Die Preise für bereits fertiggestellte Neubauwohnungen sind in den meisten Regionen leicht gesunken. Grund dafür sind die erheblich gestiegenen Zinsen. Dieser Effekt führt tendenziell zu erforderlichen Abschlägen beim Verkauf bereits fertiggestellter Neubauwohnungen von Bauträgern. Für viele Kunden ist die monatliche Kreditrate zu hoch und sie können Wohnungen nur noch bei entsprechenden Preisnachlässen finanzieren. Bauträger gewähren diese Abschläge, um der bestehenden Zinslast aus vorfinanzierten Wohnungsbauten entgegenzuwirken.
Baugründe sind unverändert in vielen Regionen in Österreich rar und teuer. Daher ist damit zu rechnen, dass sich die zukünftigen Projekte des Wohnbaus mehr in den Speckgürtel verlagern werden.

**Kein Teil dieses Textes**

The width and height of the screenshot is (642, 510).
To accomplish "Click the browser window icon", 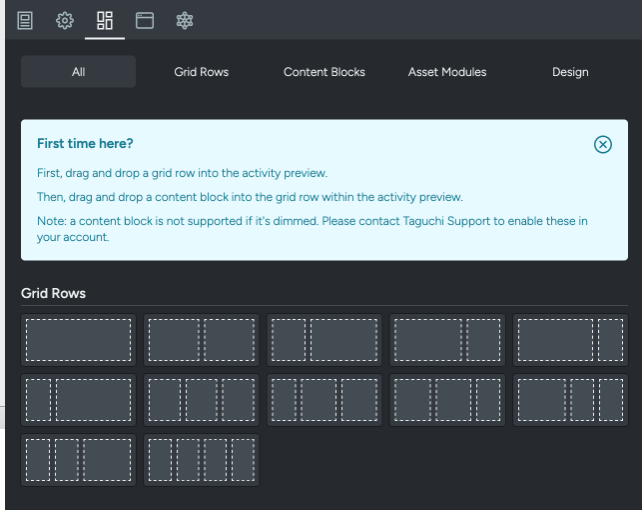I will (145, 20).
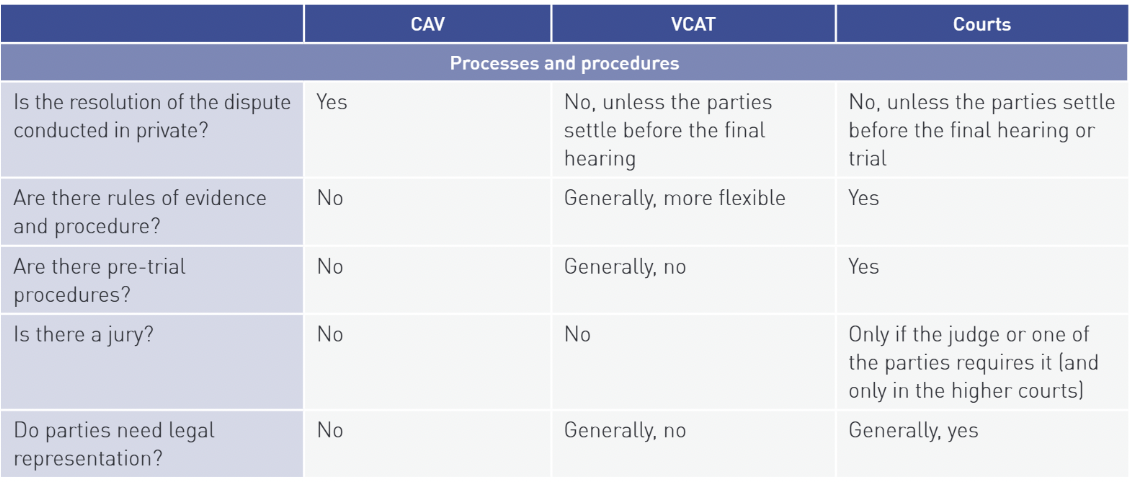Click the CAV column header
This screenshot has width=1130, height=482.
pos(427,24)
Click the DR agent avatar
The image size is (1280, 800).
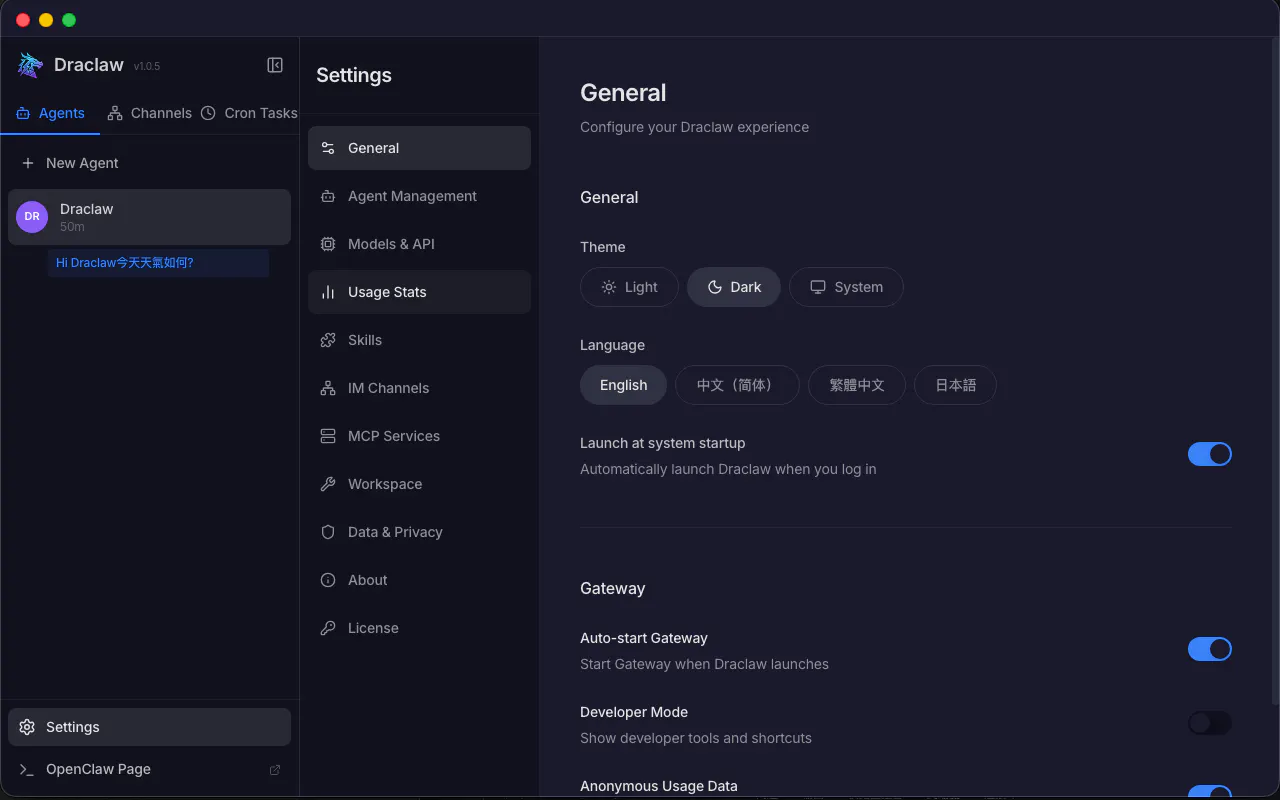tap(32, 216)
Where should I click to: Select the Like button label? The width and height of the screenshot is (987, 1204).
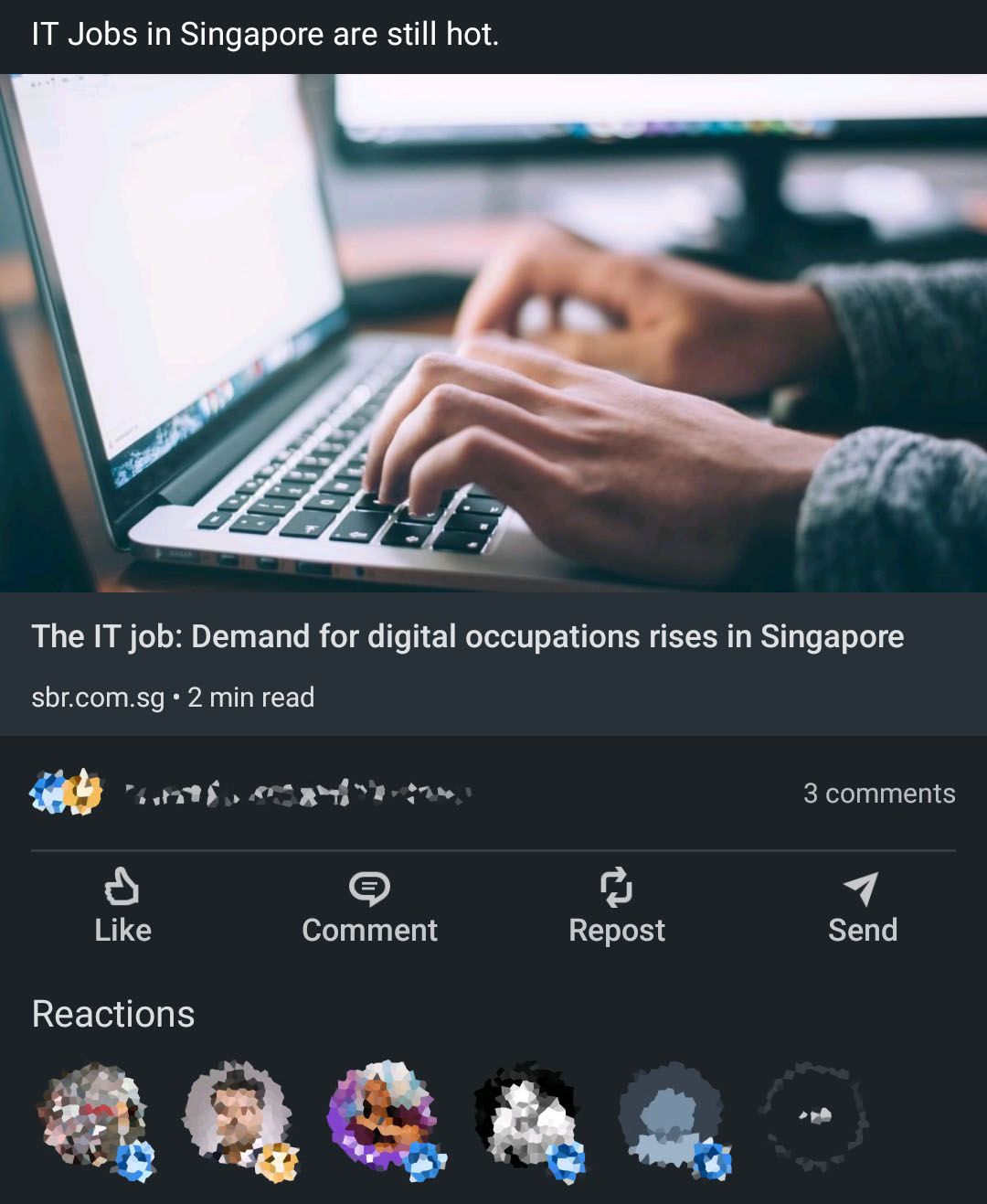click(122, 930)
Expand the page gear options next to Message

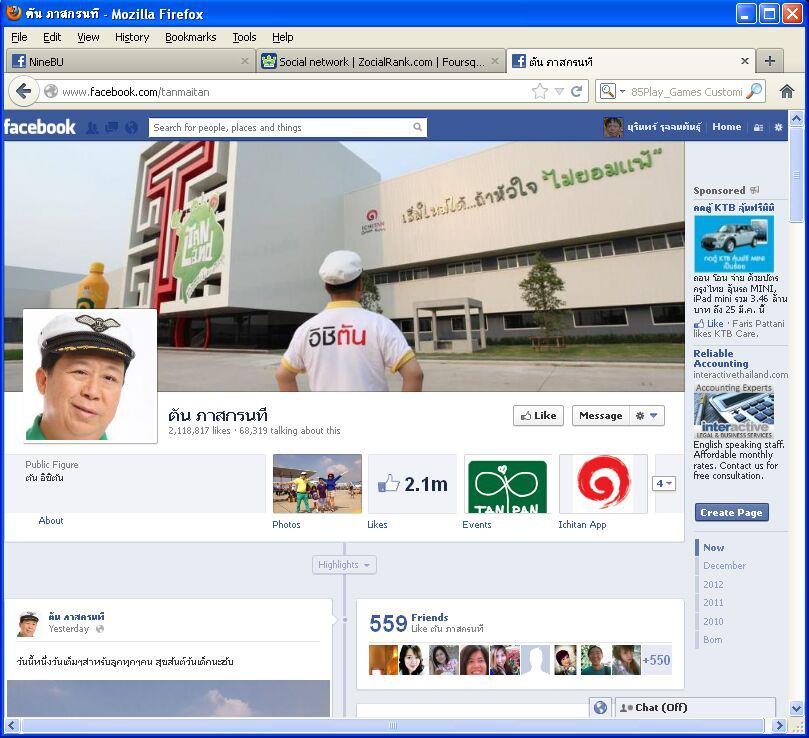pyautogui.click(x=647, y=416)
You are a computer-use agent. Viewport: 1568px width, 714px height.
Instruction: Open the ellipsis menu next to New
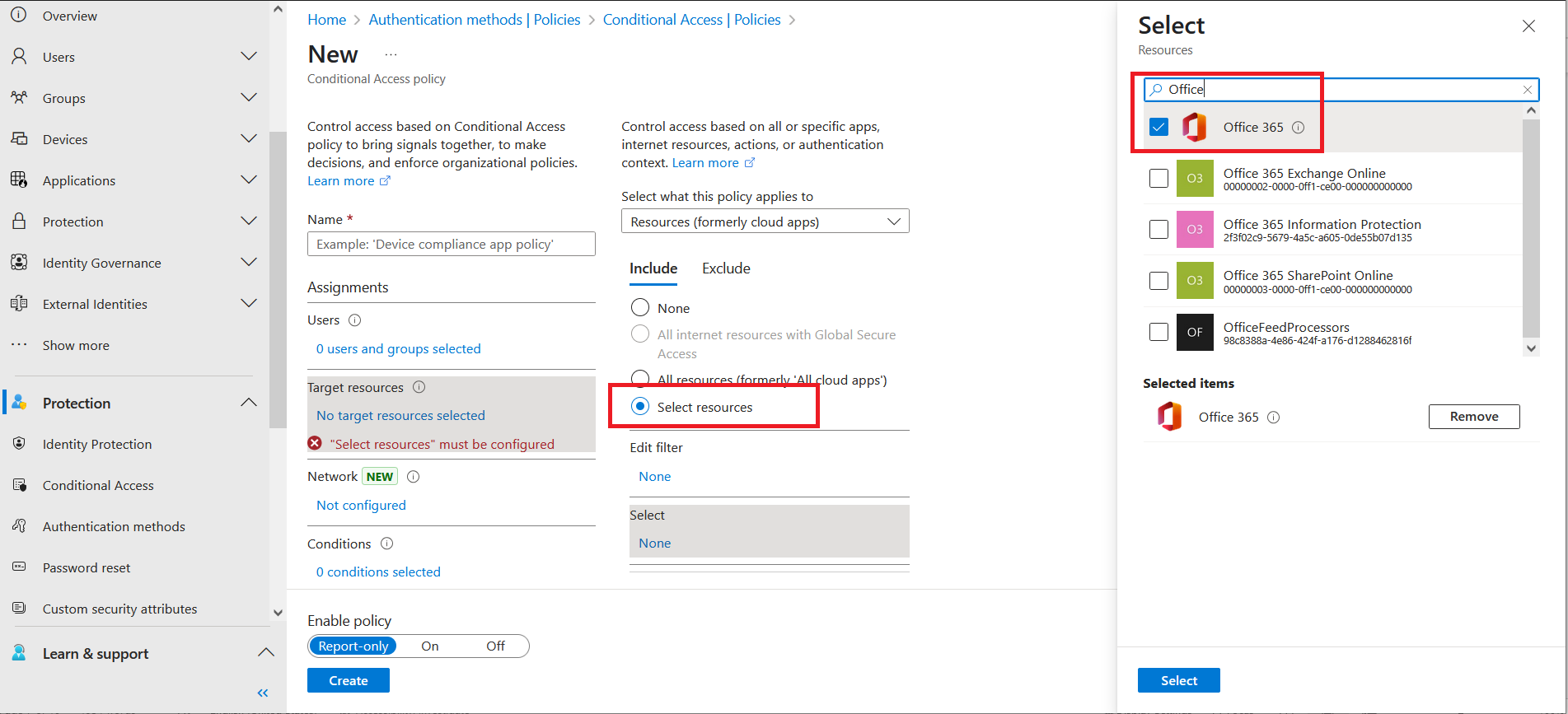click(x=391, y=55)
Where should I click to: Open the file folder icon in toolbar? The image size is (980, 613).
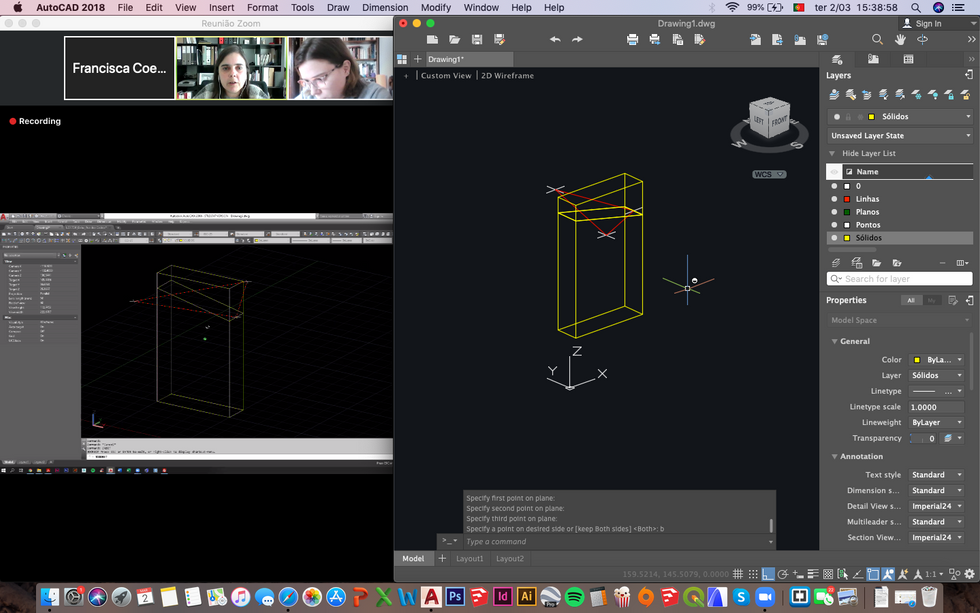[454, 39]
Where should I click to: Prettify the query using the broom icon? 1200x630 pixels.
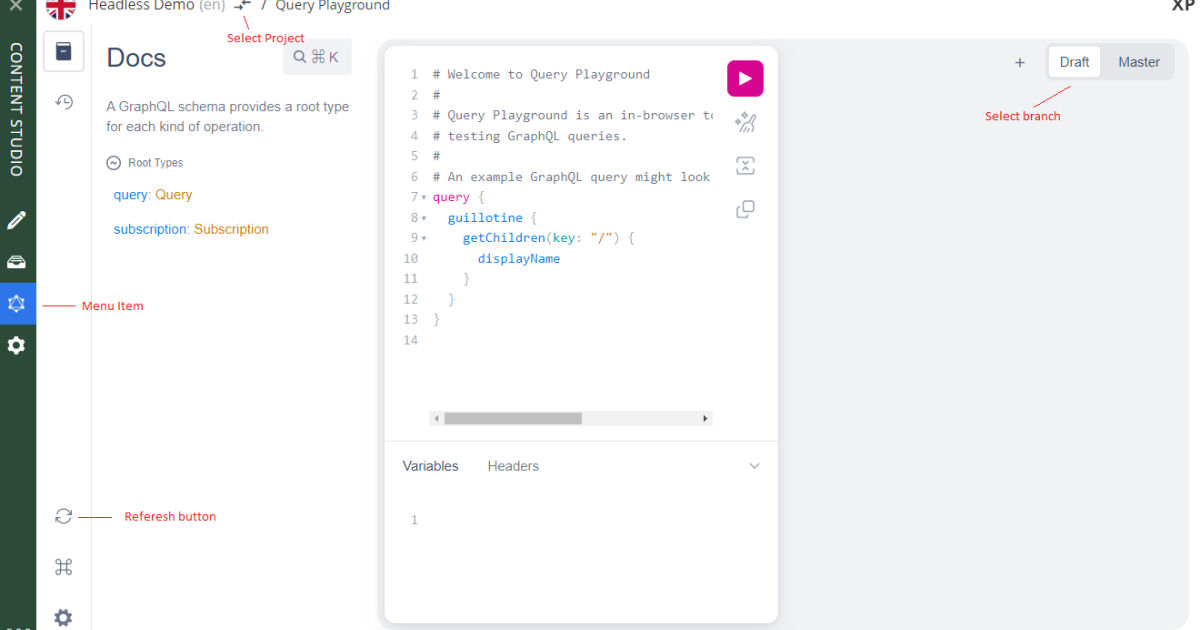744,122
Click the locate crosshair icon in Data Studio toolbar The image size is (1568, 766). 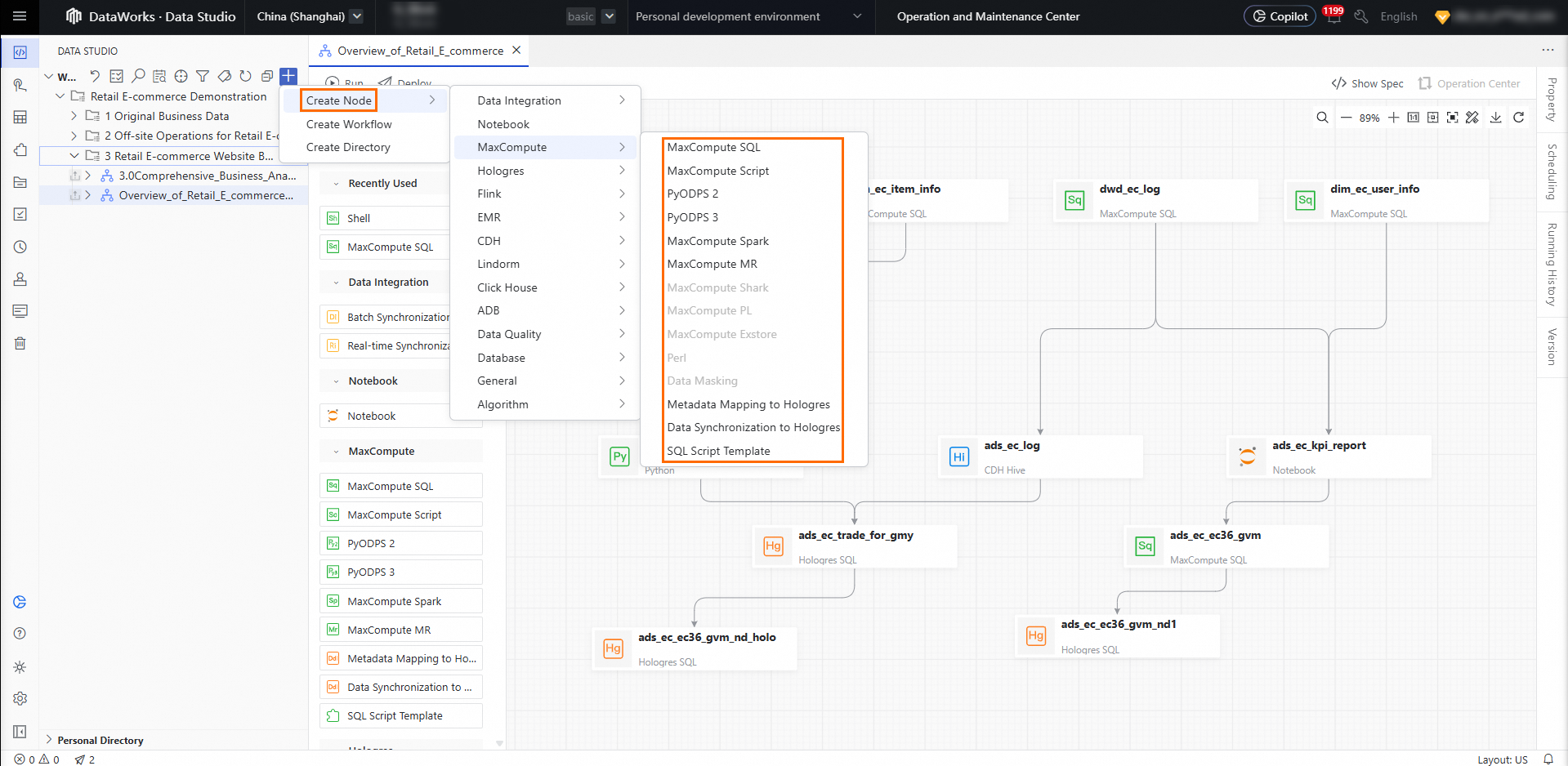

Aufgrund sinkender Anzahl fertiggestellter Neubauten und erhöhter Inflation muss mit einigermaßen stabilen und dann wieder steigenden Immobilienpreisen für Neubauten gerechnet werden. Zudem sollte der Trend zu kleineren Wohneinheiten mittelfristig weiter anhalten, da diese eher leistbar sind.
Ob Kreditarten, Laufzeit oder Wohnbauförderung: In unseren Ratgebern finden Sie hilfreiche Informationen rund um die Finanzierung einer Immobilie.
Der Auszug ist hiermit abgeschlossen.